Portanto, só pelo implemento de novas políticas públicas prioritárias, por
intermédio de ações afirmativas, posto que se relacionam com a eficácia social do
direito constitucional também prioritário de assegurar a saúde da pessoa idosa, é
que se auferirá o estatuído em prol da saúde do idoso nos termos do art. 15, § 1º,
do seu Estatuto.
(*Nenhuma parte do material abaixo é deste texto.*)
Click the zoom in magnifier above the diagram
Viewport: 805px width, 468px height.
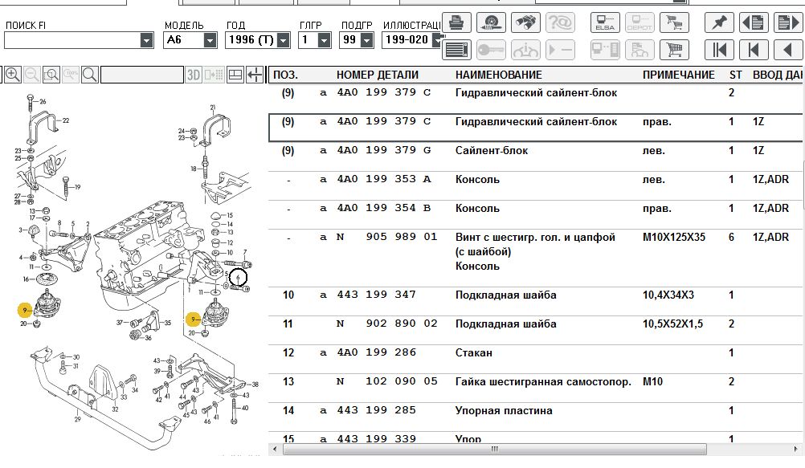13,75

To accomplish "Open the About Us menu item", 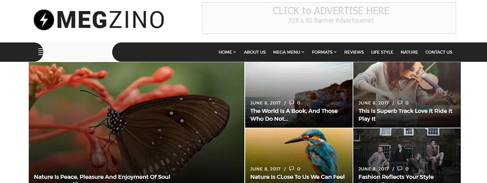I will point(255,52).
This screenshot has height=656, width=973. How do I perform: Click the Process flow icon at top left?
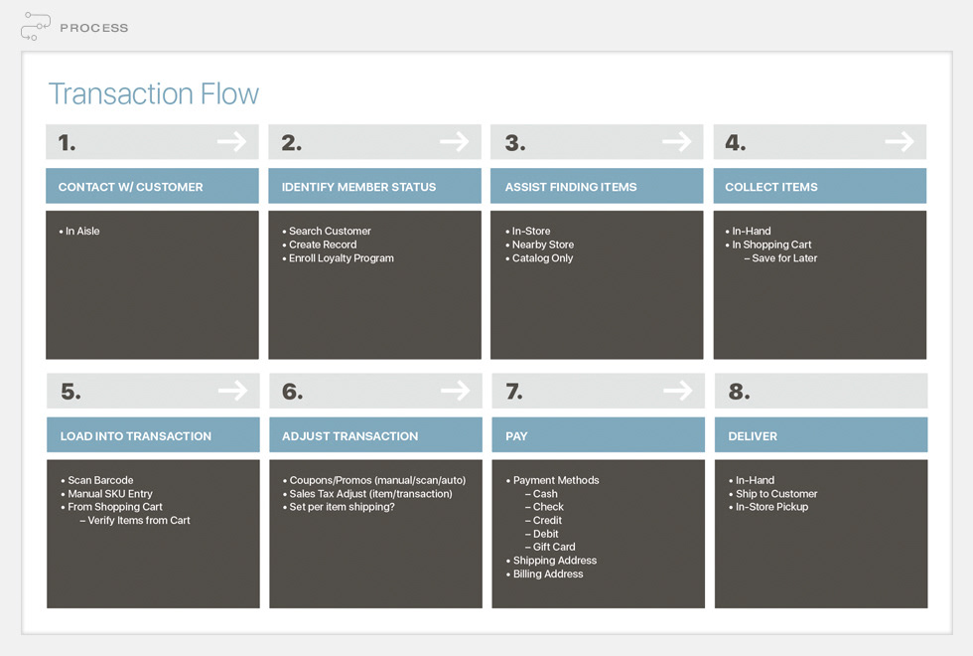point(36,27)
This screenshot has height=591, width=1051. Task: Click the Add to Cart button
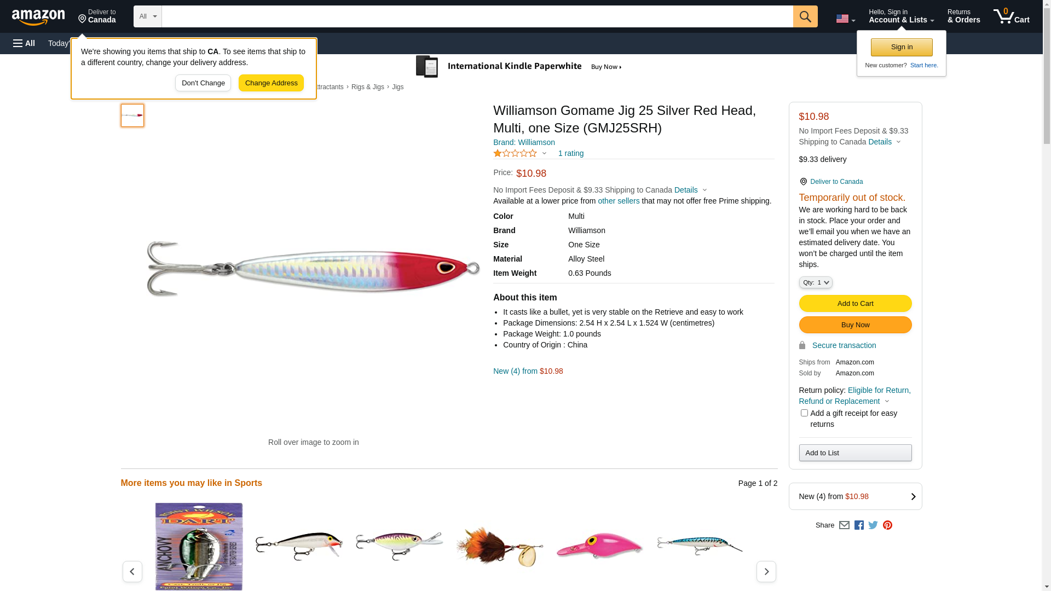tap(855, 304)
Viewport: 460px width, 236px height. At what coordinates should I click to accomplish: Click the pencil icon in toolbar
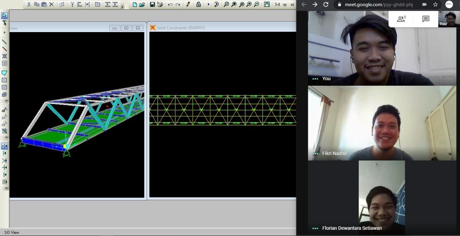pos(188,4)
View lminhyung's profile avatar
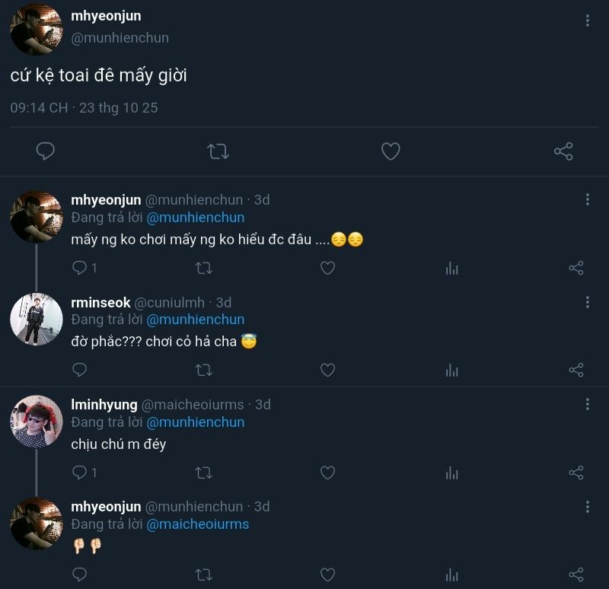This screenshot has width=609, height=589. point(37,421)
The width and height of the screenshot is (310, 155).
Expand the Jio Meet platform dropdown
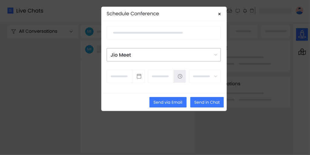[x=164, y=55]
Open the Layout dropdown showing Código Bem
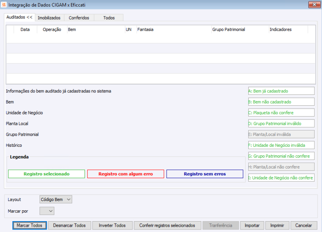Screen dimensions: 322x232 (x=56, y=199)
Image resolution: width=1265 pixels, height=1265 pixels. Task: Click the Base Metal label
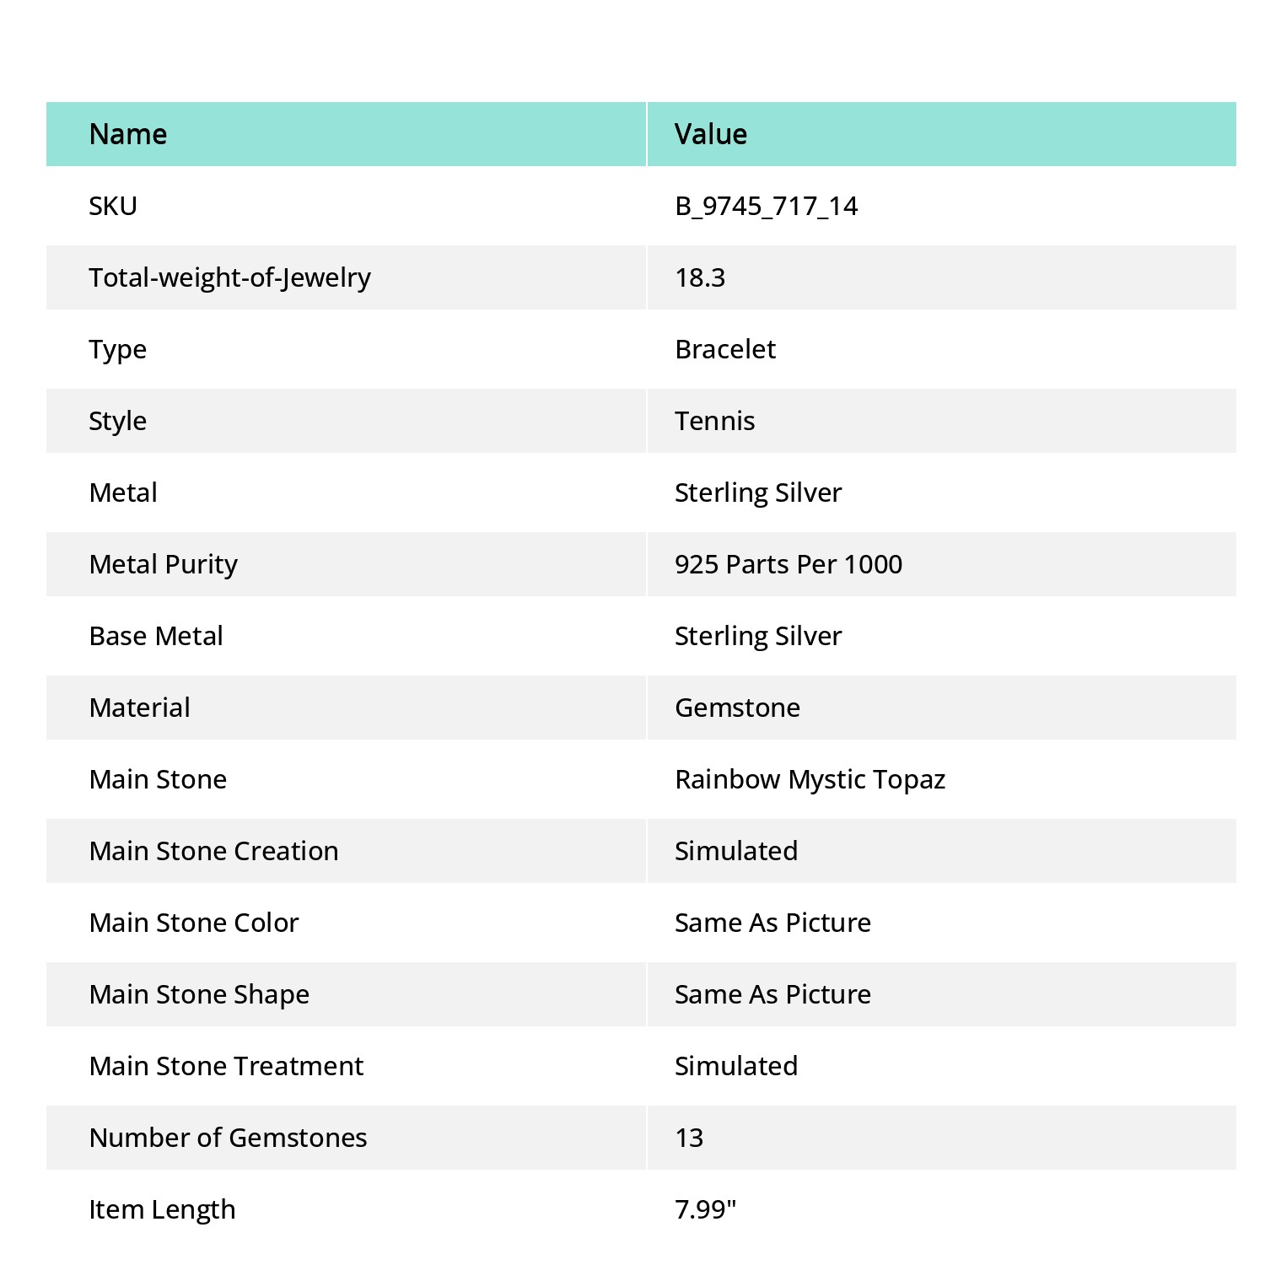(156, 636)
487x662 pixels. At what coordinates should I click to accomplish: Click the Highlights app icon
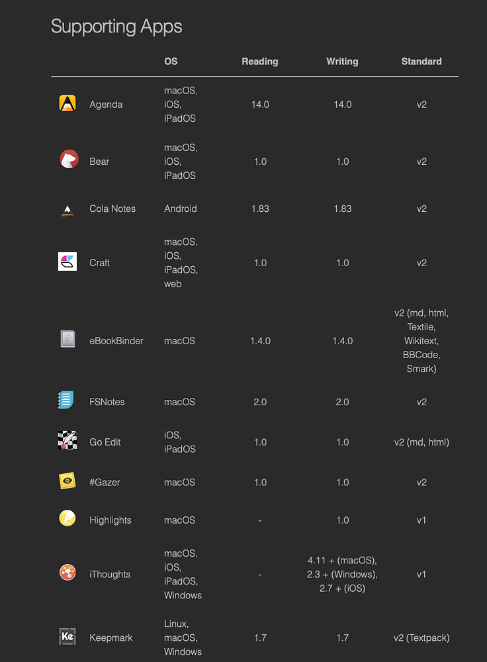[x=67, y=519]
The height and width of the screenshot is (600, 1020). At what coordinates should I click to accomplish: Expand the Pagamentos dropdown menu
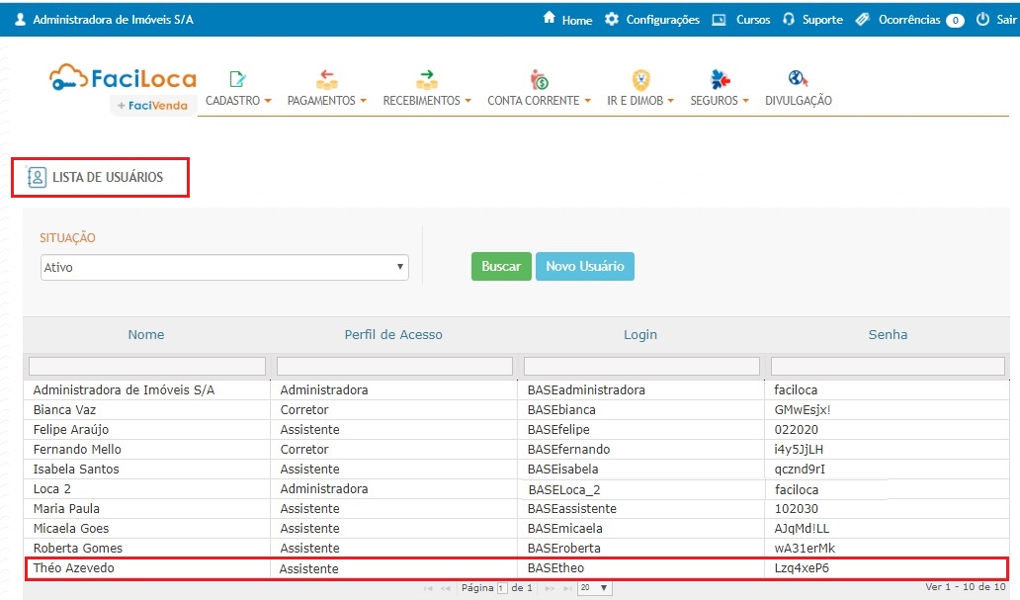[x=326, y=101]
Assim, para manter e preservar o direito à saúde da pessoa idosa
de ordem prioritária, o Poder Público deverá, também com prioridade: cadastrar a
população idosa em base territorial, efetivar o atendimento geriátrico e
gerontológico em ambulatórios, criar unidades geriátricas de referência com
pessoal especializado nas áreas de geriatria e gerontologia social, propiciar ao
idoso atendimento domiciliar, incluindo internação nos meios urbano e rural,
possibilitar a reabilitação orientada pela geriatria e pela gerontologia no intuito de
reduzir seqüelas decorrentes de agravo, além de legislar acerca do atendimento
especializado que terão os idosos portadores de deficiência ou com limitação
incapacitante, como ordena a Lei.
38ª O Estatuto do Idoso, seguindo copiosa legislação que permeia tanto a
Lei das Ações Civis Públicas, quanto o Código de Defesa do Consumidor e o
Estatuto da Criança e do Adolescente empresta, não só ao Ministério Público que
tem a tutela coletiva como uma de suas funções institucionais, conforme inciso III
do art. 129 da Constituição da República, mas também concorrentemente, na
forma de seu art. 81, à União, aos Estados ao Distrito Federal, aos Municípios, à
Ordem dos Advogados do Brasil bem como às associações legalmente
constituídas há pelo menos um ano e que incluam entre os seus fins institucionais
267
a defesa dos direitos e interesses da pessoa idosa, legitimidade para as ações cíveis
fundadas em seus interesses difusos, coletivos, individuais indisponíveis ou
homogêneos, como instrumento democrático de persecução da efetividade dos
direitos da pessoa idosa, dentre eles, do seu direito à saúde, de ordem prioritária.